==== Text shown

How Southport mum told daughter about stabbing

1 month ago 6

BBC  Charlotte Brown sat in the garden with her daughter Poppy. BBC

Charlotte Brown had an unimaginable task as a mother.

She had to tell her eight-year-old daughter, Poppy, that her friend from school, Alice Aguiar, had been killed in the Southport attack. A women who ran a yoga class Poppy attended after school, Leanne Lucas, was also badly hurt, Charlotte told her little girl.

“We’ve been open and honest - no question is a bad question,” the Mum told the BBC. “I think you have to let them ask the questions and you have to be ready to answer them.”

Poppy attends Churchtown Primary School in Southport. One of the victims of Monday’s horrific mass stabbing, Alice, was in the year above and the friends went to choir together.

Leanne Lucas - who ran the Taylor Swift dance class attacked by a knifeman - is understood to be recovering.

But three children, including Alice, died in the incident, which also left eight children and two adults seriously injured.

========

## Jobs
#1 According to the news report, which school does Poppy attend?
#2 Summarize the news report in two sentences.
The entries after this point are not needed.

==== Material shown

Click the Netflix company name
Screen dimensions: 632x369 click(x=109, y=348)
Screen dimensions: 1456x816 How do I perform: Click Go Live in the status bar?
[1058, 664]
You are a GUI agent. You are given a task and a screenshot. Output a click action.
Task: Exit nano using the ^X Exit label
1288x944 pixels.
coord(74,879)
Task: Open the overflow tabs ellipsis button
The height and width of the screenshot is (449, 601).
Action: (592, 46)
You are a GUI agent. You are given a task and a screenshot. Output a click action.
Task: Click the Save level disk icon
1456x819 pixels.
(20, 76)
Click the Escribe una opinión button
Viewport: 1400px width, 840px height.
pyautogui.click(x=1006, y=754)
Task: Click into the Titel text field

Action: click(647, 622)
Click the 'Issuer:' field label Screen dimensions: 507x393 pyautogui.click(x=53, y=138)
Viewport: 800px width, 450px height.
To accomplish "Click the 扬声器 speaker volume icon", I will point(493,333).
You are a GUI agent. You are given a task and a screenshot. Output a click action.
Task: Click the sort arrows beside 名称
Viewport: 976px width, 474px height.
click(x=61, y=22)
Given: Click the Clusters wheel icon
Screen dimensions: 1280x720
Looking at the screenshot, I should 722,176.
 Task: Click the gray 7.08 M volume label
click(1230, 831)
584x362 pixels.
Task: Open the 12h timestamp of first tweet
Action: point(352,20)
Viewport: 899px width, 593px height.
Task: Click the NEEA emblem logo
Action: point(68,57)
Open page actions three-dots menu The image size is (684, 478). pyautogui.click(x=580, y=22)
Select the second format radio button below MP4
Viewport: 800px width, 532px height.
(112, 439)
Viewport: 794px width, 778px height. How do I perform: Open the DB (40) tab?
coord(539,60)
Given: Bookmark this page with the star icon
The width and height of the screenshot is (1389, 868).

========

## Task responses
#1 Poppy attends Churchtown Primary School in Southport.

#2 Charlotte Brown had to tell her eight-year-old daughter, Poppy, that her school friend Alice Aguiar had been killed in the Southport attack and that Leanne Lucas, who ran a yoga class Poppy attended, was badly hurt. Brown told the BBC that the family has been open and honest with Poppy, and the attack killed three children and left eight children and two adults seriously injured.